The placenta grows inside the mother's uterus and serves as a way of exchanging gas and nutrients between mother and fetus; it is expelled from the mother's body after the birth of a baby. It is the only organ to develop in adulthood and is the only one with a defined end date, Baker said, making the placenta of interest to people curious about how tissues and organs develop.

Beyond being a biological curiosity, the placenta also plays a role in the health of both the mother and the baby. Some recent research also suggests that the placenta could be a key barrier in preventing or allowing molecules to pass to the unborn baby that influence the baby's disease risk well into adulthood.

"The placenta seems to be critical for fetal health and maternal heath," Baker said. Despite its major impact, almost nothing was known about how the placenta evolved or how it functions.

Baker and Kirstin Knox, graduate student and the study's first author, began addressing the question of the placenta's evolution by determining which genes are active in cells of the placenta throughout pregnancy in mice.

They found that the placenta develops in two distinct stages. In the first stage, which runs from the beginning of pregnancy through mid-gestation, the placental cells primarily activate genes that mammals have in common with birds and reptiles. This suggests that the placenta initially evolved through repurposing genes the early mammals inherited from their immediate ancestors when they arose more than 120 million years ago.

In the second stage, cells of the mammalian placenta switch to a new wave of species-specific genes. Mice activate newly evolved mouse genes and humans activate human genes.

It makes sense that each animal would need a different set of genes, Baker said. "A pregnant orca has different needs than a mouse and so they had to come up with different hormonal solutions to solve their problems," she said. For example, an elephant's placenta nourishes a single animal for 660 days. A pregnant mouse gestates an average of 12 offspring for 20 days. Clearly, those two pregnancies would require very different placentas.

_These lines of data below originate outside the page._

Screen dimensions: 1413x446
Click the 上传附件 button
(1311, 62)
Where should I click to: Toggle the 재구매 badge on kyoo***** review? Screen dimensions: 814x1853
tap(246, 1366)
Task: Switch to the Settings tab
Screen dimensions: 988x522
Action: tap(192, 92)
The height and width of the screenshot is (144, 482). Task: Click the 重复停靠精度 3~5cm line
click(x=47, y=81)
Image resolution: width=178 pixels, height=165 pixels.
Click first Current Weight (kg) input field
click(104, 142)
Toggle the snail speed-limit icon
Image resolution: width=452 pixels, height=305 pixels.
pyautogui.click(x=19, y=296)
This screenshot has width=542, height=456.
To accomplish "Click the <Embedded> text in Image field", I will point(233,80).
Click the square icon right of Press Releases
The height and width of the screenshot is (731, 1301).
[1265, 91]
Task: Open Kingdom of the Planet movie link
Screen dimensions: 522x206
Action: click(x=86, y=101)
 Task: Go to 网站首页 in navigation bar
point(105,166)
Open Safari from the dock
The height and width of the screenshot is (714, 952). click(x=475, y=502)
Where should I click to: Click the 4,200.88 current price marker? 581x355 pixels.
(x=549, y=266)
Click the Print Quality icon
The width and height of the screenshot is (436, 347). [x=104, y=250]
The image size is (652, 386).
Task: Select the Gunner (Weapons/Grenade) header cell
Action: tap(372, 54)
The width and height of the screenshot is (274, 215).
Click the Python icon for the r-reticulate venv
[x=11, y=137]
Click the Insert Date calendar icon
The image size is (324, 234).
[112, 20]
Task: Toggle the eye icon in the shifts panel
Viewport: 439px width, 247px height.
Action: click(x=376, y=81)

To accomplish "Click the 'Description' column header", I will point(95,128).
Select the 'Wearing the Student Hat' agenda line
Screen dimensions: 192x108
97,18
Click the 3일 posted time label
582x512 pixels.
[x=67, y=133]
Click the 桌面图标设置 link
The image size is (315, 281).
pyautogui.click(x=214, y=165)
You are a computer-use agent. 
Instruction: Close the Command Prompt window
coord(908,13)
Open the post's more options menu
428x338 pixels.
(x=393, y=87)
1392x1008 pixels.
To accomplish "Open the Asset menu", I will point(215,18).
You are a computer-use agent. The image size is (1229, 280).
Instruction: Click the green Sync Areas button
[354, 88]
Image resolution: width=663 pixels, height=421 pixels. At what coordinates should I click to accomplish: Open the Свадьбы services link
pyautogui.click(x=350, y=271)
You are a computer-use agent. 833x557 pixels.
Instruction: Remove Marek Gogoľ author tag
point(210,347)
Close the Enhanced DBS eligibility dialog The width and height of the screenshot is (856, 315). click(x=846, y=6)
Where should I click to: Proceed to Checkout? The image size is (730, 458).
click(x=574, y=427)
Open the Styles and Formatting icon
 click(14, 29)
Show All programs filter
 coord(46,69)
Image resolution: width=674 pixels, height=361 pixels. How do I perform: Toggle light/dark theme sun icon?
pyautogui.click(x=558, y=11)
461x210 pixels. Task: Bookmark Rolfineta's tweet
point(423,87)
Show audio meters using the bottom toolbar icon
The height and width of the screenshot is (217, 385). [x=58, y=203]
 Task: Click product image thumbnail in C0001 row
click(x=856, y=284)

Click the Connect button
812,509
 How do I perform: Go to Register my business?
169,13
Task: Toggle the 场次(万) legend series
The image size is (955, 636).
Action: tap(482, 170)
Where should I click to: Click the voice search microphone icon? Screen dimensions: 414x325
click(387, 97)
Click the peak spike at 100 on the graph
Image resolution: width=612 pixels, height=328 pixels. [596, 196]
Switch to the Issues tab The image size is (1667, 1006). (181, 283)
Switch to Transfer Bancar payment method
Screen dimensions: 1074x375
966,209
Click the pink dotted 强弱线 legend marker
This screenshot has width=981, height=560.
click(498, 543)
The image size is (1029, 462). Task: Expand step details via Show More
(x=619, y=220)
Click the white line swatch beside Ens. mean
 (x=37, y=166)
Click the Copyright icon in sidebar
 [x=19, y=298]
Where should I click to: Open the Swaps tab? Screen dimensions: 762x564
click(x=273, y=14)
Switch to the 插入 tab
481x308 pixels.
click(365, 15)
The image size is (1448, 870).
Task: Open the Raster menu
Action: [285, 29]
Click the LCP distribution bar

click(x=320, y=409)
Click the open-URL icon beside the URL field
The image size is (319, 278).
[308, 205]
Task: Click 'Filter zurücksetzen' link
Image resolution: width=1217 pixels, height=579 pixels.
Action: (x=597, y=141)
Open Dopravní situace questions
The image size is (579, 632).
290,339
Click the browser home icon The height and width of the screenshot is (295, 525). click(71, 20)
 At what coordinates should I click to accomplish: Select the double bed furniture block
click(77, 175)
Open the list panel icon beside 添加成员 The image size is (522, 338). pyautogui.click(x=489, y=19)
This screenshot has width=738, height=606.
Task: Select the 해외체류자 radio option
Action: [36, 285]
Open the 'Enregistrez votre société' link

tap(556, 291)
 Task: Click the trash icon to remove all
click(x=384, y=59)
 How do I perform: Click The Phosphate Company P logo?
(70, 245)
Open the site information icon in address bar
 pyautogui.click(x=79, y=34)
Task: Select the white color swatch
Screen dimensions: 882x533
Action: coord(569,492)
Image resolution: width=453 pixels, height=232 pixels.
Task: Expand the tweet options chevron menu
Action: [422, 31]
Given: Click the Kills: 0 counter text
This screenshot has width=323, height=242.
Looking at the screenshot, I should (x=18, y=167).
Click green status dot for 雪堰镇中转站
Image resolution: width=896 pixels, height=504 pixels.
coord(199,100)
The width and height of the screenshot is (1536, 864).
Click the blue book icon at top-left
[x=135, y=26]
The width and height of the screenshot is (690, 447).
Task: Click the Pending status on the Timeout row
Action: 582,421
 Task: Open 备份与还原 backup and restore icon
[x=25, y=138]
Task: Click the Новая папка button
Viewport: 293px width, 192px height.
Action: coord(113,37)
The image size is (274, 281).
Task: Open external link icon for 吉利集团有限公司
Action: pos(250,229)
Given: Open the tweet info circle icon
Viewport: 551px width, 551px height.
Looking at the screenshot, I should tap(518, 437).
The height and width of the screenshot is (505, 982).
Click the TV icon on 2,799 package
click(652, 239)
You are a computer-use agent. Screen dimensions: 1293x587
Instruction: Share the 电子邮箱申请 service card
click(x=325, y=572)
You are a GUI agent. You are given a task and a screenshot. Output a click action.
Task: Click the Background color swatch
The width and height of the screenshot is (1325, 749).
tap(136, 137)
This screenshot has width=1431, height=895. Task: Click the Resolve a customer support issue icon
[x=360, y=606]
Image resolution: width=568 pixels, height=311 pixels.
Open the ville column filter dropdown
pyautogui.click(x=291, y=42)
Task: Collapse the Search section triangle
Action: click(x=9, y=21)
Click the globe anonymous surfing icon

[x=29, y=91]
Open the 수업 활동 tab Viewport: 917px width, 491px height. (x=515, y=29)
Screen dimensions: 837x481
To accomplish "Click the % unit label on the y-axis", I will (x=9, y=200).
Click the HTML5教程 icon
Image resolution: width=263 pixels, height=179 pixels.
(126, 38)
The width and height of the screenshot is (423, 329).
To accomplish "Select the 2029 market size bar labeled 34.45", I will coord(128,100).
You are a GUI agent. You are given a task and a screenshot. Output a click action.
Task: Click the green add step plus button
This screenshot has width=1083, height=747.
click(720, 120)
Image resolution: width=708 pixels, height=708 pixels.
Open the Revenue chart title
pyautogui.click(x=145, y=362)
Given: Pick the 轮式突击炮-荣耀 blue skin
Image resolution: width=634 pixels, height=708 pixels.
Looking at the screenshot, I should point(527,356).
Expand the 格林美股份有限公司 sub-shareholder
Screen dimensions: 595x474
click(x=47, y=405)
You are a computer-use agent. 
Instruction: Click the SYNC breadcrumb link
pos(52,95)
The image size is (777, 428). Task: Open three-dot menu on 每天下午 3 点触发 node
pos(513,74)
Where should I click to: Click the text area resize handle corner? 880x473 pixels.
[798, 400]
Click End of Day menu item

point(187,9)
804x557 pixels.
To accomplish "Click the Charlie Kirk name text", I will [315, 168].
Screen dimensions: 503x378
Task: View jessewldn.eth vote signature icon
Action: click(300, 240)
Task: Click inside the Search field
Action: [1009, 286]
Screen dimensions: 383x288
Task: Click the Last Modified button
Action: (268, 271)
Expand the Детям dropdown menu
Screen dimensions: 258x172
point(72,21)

Baker said these findings are particularly interesting given that cloned mice are at high risk of dying soon after the placenta's genetic transition takes place. "There's obviously a huge regulatory change that takes place," she said. What's surprising is that despite the dramatic shift taking place in the placenta, the tissue doesn't change in appearance.

Understanding the placenta's origins and function could prove useful. Previous studies suggest the placenta may contribute to triggering the onset of maternal labor, and is suspected to be involved in a maternal condition called pre-eclampsia, which is a leading cause of premature births.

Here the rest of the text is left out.